The healthcare industry’s ever-evolving technology and legislative front can make it challenging to stay current with the latest terminologies; however it is imperative that we maintain a solid understanding of current terms in order to make the most effective assessments and decisions. Laitek has assembled this glossary to facilitate your understanding of data migration and storage to help you identify the ideal course for your organization.

Direct PACS-Controlled Robotic Libraries – Some legacy PACS do not use Hierarchical Storage Managers (HSMs) for media management, instead controlling robotic libraries directly from the PACS server software. In some such cases, Laitek can still use the robotic library to read the stored media.
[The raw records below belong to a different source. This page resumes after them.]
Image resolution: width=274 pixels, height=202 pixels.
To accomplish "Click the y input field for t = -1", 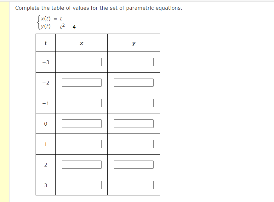I will point(134,103).
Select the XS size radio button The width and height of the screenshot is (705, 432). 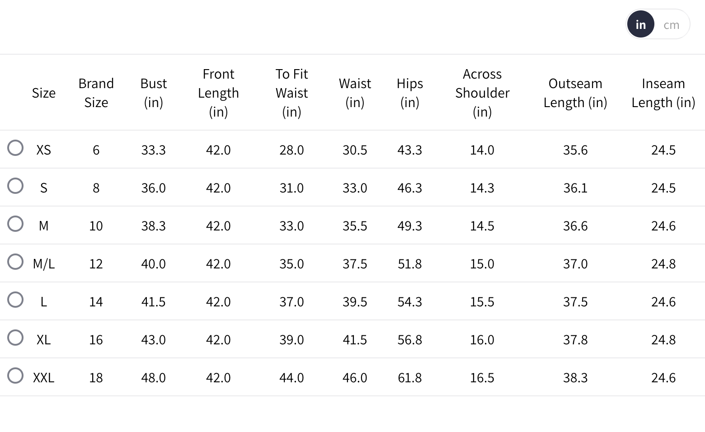15,148
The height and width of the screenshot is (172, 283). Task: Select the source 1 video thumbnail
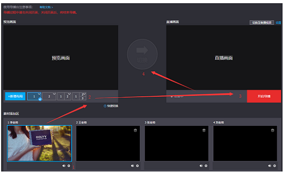click(39, 143)
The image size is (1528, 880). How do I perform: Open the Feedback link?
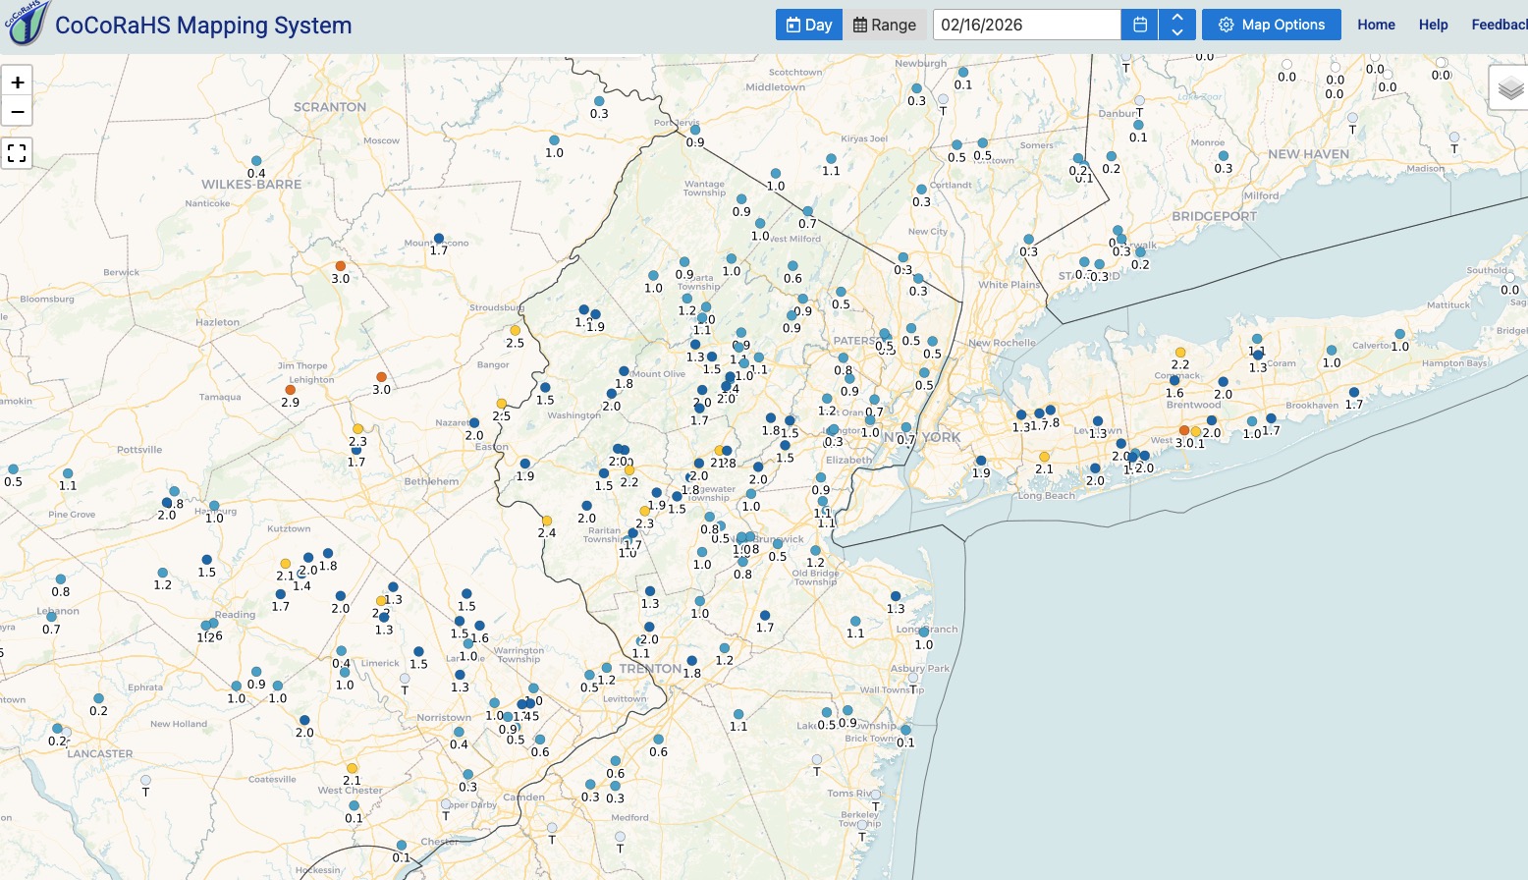pyautogui.click(x=1499, y=25)
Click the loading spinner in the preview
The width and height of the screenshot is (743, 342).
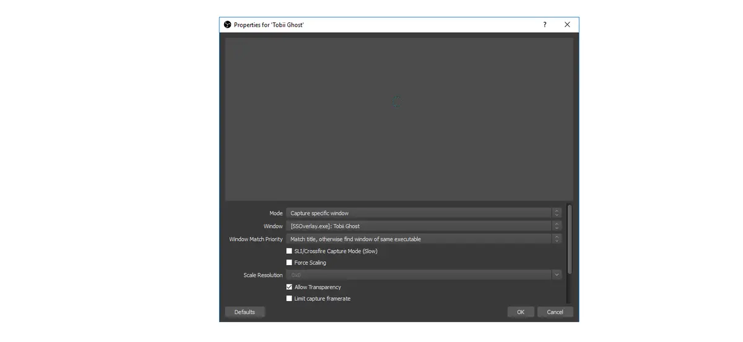[x=397, y=102]
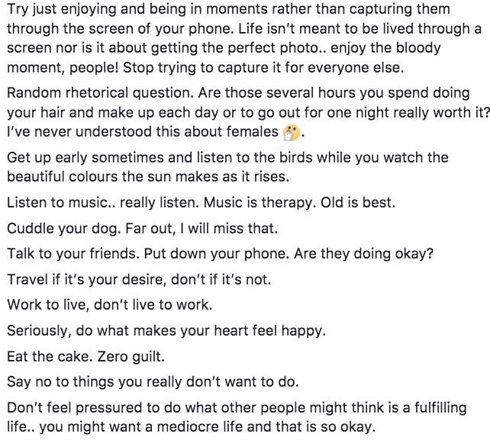
Task: Click 'Work to live, don't live to work'
Action: click(x=110, y=305)
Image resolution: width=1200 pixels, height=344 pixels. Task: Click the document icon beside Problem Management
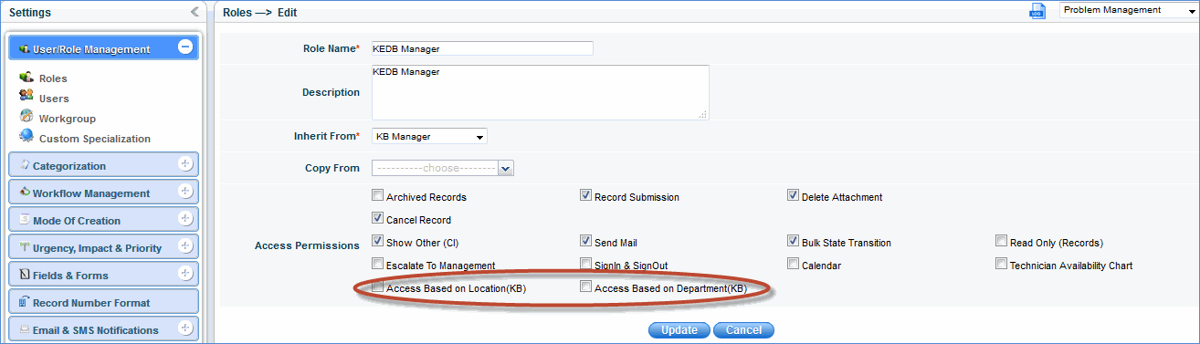pyautogui.click(x=1037, y=11)

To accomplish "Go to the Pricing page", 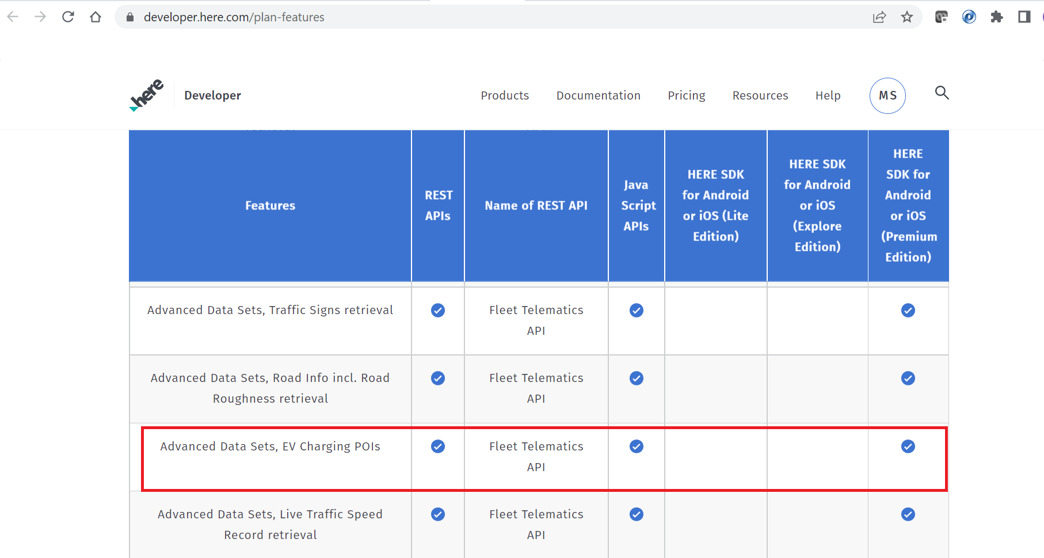I will point(686,95).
Otherwise, Laitek provides hardware to read shelf media, and the assistance of customer personnel is required to load the media into Laitek reader devices.

Legacy Hierarchical Storage Managers (HSMs) –  For legacy PACS that use an HSM to manage the media, Laitek has automated scripts that invoke HSM functions to efficiently read data from storage volumes and transfer it to buffers in the migration server. Special care is taken with tape-based archives to read data in the order that it is written on the media, to avoid the severe performance impact and tape wear that results from random-access extraction of migration data. Migratek servers are configured with multi-terabyte disk buffers whenever near-line media are involved. HSMs also manage backup of archived data on duplicate or triplicate media. Laitek handles the retrieval from secondary storage, interacting with data center personnel as necessary, when recovery from backup media is required.

Near-line and offline media handling – Legacy PACS image data may be stored in online disk arrays (RAID / NAS / SAN), near-line sets of optical disks and tapes in robotic libraries, or offline shelf storage of tapes or disks. When any of the legacy data is in near-line or off-line storage, the data migration project contains an element of manual media handling.

Shelf media – Some legacy systems, particularly cardiovascular and interventional systems, rely on large collections of CD or DVD shelf media for their archived data. Laitek provides a robotic reader device that inputs batches of 50 or 100 disks assembled and loaded by customer personnel.

Validation – This step queries the destination PACS to determine that each study has the same number of images in the destination PACS as in the source PACS. This process sometimes requires special correction for anomalies such as duplication of images in the source PACS. Migratek validation is done for 100% of the studies in the source inventory. Any studies that fail to migrate are retried. The end result of validation is a report detailing any studies that cannot be migrated, and the reasons-read errors, corrupt data, illegal format–why it did not migrate. The number of “unmigratable” studies has in Laitek’s experience ranged from 0.02% to 2.0%.

Verification – This is a second quality check that confirms exact reconstruction of image data by Migratek Rapid Migration software. This is performed on a random sample of 500 studies or more, all of which are retrieved from the source and target systems by DICOM Query/Retrieve (C-MOVE) operations. For each image in every study, the copies retrieved from source and target systems are compared, and the test passes only if every pixel and every image attribute matches exactly. This comparison is performed using a Laitek-developed DICOM comparator program that is aware of alternate encodings of identical attributes.

Virtual Archive & Semperdata – The Migratek Migration Server also features Virtual Archive functionality that provides access to legacy data in post-go-live environments. The Virtual Archive is a DICOM Query/Retrieve Service Class Provider (SCP) that the new PACS uses to retrieve stat any needed studies that have not been migrated. The Virtual Archive retrieves the requested studies from the legacy archive or from migration buffers, as appropriate, transforms it as specified in the migration database, and delivers it to the new PACS.  The Virtual Archive provides important advantages over direct retrieval for the Legacy PACS:

  • Specified data transformations of legacy data are applied, which would not occur in direct retrieval from the Legacy PACS.
  • The migration server knows that the study has been migrated, avoiding collisions between migrated and direct-fetched studies.
  • The virtual archive provides access to data in the migration exception repository.